- **WHAT TO PRODUCE**
Which lines in the records below hold the word "checkbox"? Copy each of them.

TASK MATERIAL START

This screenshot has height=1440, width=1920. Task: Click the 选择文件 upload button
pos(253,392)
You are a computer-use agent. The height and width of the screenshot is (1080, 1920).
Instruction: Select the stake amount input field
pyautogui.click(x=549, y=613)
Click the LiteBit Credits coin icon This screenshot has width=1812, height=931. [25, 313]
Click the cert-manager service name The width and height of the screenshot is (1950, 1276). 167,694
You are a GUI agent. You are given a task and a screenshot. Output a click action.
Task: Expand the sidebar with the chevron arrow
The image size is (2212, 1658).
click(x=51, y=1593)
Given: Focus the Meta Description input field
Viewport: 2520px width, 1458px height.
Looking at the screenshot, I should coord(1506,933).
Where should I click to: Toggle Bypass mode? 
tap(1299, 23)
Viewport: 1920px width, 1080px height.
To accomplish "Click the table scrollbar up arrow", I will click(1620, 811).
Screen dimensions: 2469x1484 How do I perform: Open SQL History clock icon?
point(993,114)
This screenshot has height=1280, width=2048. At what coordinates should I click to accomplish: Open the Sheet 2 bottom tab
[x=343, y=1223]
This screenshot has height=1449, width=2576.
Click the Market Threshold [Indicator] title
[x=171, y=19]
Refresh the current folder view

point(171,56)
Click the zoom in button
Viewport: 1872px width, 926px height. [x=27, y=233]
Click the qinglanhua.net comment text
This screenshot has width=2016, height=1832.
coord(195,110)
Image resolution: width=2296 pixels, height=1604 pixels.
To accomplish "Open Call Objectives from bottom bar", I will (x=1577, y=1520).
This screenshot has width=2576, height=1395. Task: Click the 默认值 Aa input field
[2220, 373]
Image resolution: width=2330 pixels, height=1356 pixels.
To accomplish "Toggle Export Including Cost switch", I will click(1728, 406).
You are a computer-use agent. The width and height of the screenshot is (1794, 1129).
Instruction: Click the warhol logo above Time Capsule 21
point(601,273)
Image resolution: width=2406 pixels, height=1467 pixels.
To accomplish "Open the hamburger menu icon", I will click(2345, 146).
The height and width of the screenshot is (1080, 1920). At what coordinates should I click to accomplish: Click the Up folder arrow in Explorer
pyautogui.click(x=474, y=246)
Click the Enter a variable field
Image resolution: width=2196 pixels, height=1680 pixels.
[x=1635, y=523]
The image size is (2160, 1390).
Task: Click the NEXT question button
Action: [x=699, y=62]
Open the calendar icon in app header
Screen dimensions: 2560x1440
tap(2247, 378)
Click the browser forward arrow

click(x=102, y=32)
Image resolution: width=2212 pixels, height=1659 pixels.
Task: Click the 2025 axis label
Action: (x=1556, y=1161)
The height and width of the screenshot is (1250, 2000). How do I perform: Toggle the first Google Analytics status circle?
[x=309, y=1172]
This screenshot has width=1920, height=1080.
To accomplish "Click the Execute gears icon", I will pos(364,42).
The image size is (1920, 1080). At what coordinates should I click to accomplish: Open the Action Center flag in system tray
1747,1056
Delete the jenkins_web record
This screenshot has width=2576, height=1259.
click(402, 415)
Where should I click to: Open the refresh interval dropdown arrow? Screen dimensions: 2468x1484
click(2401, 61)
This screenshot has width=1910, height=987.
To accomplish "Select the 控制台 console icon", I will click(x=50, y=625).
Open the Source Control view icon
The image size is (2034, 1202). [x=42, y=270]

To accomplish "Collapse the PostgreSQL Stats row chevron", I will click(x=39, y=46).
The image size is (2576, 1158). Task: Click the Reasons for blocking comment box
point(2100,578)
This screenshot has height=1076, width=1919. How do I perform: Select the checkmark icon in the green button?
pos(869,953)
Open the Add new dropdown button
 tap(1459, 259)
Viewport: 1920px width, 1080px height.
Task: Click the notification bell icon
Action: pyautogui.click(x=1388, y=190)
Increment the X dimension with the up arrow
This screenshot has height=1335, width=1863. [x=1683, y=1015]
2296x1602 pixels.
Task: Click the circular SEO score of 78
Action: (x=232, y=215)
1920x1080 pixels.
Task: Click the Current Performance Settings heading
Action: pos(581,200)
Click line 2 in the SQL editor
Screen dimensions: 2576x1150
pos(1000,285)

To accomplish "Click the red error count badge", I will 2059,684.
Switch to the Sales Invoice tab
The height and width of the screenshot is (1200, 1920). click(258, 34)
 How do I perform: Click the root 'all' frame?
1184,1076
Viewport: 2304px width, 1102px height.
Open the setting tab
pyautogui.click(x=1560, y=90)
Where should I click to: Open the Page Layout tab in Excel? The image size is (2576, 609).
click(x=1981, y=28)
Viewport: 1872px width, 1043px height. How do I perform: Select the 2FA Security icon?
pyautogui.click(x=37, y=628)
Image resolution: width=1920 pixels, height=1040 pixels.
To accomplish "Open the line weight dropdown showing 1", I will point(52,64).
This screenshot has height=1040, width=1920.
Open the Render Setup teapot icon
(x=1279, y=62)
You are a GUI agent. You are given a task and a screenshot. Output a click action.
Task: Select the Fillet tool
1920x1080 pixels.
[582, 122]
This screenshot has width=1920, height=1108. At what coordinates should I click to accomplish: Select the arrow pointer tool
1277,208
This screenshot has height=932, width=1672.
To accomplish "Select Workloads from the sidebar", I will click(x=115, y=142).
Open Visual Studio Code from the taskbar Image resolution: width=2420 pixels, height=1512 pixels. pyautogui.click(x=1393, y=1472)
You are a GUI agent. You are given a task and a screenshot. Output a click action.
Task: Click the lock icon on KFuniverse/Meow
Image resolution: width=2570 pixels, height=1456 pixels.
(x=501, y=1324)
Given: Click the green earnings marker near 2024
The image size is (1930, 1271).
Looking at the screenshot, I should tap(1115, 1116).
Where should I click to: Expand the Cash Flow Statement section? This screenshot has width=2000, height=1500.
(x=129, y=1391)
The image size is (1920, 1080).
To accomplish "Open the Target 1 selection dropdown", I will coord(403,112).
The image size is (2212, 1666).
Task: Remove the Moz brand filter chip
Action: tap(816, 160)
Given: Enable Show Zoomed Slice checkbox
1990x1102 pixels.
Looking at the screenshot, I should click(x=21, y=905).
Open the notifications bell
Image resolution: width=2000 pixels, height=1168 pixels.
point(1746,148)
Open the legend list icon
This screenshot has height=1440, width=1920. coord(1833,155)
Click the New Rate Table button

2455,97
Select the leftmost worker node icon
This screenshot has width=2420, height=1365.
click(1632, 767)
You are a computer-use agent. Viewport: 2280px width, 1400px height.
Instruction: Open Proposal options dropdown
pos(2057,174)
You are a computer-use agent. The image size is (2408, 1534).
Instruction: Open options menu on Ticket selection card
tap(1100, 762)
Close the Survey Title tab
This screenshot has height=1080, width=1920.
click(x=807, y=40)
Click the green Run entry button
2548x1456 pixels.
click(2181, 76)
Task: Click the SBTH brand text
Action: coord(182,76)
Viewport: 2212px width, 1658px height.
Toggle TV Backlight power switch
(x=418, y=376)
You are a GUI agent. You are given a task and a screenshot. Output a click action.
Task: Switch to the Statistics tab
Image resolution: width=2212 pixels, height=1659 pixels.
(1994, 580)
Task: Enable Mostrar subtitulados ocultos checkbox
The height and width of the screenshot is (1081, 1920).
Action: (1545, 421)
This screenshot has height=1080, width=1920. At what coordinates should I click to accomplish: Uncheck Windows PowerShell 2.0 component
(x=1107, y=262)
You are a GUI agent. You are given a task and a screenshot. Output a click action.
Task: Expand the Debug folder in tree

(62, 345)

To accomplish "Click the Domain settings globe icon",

TASK MATERIAL END

- **RESULT OF THE TASK**
Given: Enable Show Zoomed Slice checkbox
Task: Enable Mostrar subtitulados ocultos checkbox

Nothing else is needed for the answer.